[ACTIVITY] Copy everything in the Connolly retail acquisition article from "Now, Connolly is" down to "north Metro Atlanta.", switching "Towne Lake" to "Riverbend".

[DOCUMENT EXCERPT]
· · · ·

Developer Connolly Has Decided To Buy Its First Retail Properties
For nearly half a century, Connolly Investment & Development has been a prolific developer of Atlanta retail and mixed-use real estate, starting with neighborhood strip centers in the 1970s and 1980s.
Now, Connolly is engaging in something it has never done before: buying existing retail properties.
Connolly purchased Towne Lake Plaza, a 28K SF fully leased strip center in Downtown Woodstock for a little more than $4M, or $144 per SF, from Dallas-based Murchison Commercial Real Estate Inc. in June.
Connolly CEO J.R. Connolly told Bisnow that Towne Lake is the first of what the firm expects to be many acquisitions throughout the Southeast. So far, Connolly has one other center it declined to identify under contract in north Metro Atlanta.
“In 49 years, we never bought a stabilized property basically unless we were going to tear it down and put something new and exciting on it,” Connolly said. “We are seeing more and more opportunities in buying older projects.”

· · · ·

[Stored data]

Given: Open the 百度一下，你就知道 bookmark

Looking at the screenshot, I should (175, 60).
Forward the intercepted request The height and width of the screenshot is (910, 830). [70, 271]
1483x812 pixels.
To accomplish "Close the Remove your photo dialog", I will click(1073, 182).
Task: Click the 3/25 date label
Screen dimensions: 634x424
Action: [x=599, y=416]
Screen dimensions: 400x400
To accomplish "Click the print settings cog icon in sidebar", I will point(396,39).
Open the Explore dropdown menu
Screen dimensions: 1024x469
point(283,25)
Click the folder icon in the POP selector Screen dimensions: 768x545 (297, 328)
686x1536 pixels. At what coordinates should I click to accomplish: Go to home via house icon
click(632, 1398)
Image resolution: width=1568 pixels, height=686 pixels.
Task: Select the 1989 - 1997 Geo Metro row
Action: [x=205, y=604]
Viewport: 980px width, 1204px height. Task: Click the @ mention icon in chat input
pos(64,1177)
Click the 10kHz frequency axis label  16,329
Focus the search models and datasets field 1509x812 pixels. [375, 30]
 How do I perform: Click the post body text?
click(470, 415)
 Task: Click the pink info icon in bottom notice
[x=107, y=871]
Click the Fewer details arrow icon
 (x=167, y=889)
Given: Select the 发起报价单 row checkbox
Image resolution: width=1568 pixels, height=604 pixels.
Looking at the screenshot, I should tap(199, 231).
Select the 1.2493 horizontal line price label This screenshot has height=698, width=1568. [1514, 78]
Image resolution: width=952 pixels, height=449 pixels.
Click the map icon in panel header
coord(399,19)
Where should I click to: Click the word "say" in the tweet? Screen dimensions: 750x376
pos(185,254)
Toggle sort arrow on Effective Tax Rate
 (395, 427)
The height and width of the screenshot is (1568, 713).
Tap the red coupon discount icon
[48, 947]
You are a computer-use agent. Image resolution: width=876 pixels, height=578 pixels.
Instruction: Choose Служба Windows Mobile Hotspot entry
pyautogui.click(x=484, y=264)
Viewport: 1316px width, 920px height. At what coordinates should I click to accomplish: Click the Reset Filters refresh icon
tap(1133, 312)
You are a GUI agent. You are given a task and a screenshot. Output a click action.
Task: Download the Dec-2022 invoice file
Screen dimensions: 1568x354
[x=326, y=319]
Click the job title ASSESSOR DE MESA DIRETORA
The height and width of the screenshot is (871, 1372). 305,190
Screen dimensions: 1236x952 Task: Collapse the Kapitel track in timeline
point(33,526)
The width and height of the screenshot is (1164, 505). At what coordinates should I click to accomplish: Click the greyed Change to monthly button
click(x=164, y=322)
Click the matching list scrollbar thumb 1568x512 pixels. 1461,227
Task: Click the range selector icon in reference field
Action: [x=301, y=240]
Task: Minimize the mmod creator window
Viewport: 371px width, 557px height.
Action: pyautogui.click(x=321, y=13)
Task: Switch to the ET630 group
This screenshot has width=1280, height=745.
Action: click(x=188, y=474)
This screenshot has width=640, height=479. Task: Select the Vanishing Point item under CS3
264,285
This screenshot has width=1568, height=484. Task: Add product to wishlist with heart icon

· · · ·

[WRITTEN RESPONSE]
Now, Connolly is engaging in something it has never done before: buying existing retail properties.
Connolly purchased Riverbend Plaza, a 28K SF fully leased strip center in Downtown Woodstock for a little more than $4M, or $144 per SF, from Dallas-based Murchison Commercial Real Estate Inc. in June.
Connolly CEO J.R. Connolly told Bisnow that Riverbend is the first of what the firm expects to be many acquisitions throughout the Southeast. So far, Connolly has one other center it declined to identify under contract in north Metro Atlanta.